Ok, my apologies. Your explanation clarified it very well.
I mixed conservation/preservation and unintentionally hacked the thread
to conserve or to preserve are the same. Either way, E_out should be the same as E_in (except for whatever is absorbed due to your objects’ color).
You can most easily test for energy loss by maxing out roughness (technically you are best served with a diffuse shader in that case, but ideally GGX would sorta fall into looking diffuse by that time)
GGX will have a lot of energy loss whereas mGGX will not.
Another very good test for both energy loss and energy creation is the Furnace Test where you put a perfectly white (RGB = 111) sphere into a world that is a uniform white emitter (also RGB = 111). Ideally, your object should be invisible. If it’s darker, you are losing energy, if it’s brighter, you are gaining too much. This test should be relatively easy to do and pretty clear also for roughnesses below 1.

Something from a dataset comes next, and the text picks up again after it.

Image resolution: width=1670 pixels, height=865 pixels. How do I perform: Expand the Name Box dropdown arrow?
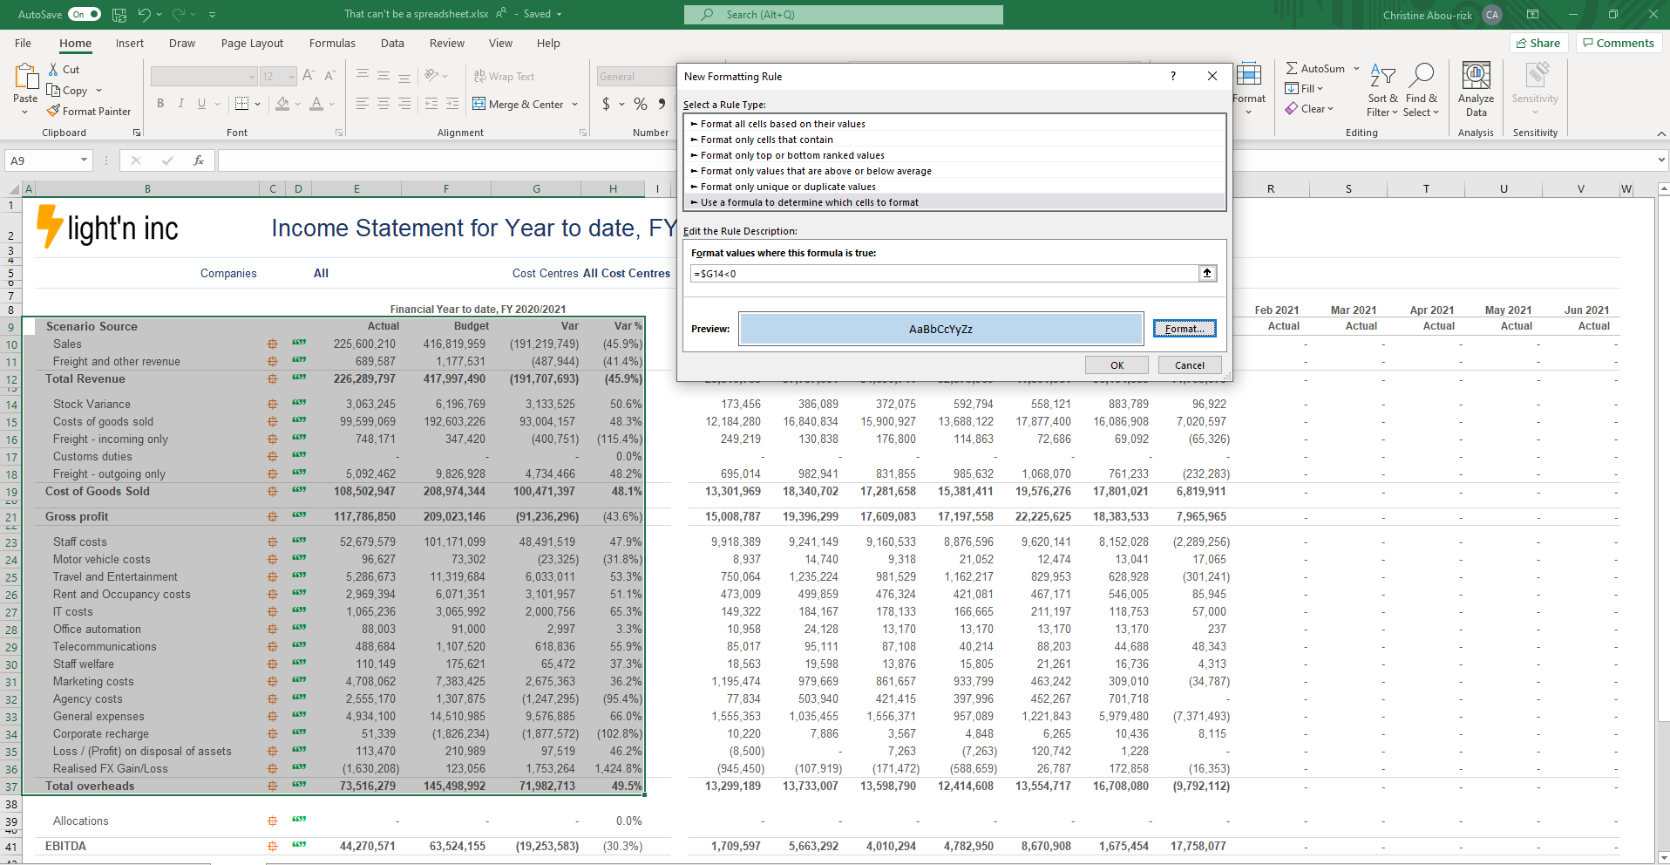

This should show you both the correctly handled Fresnel in PV2 and the difference that multiscattering makes for GGX
@lukasstockner97
I think keeping physically correct (saturation increase) result is reasonable especially when material relies heavily on roughness map and there are big differences in roughness values. In such cases lack of saturation increase will be very visible.
For example how to create “physically correct” plant leafs without principled node?
Does anyone know when Principled V2 will land in the Blender 4 alpha builds? Very much looking forward to that.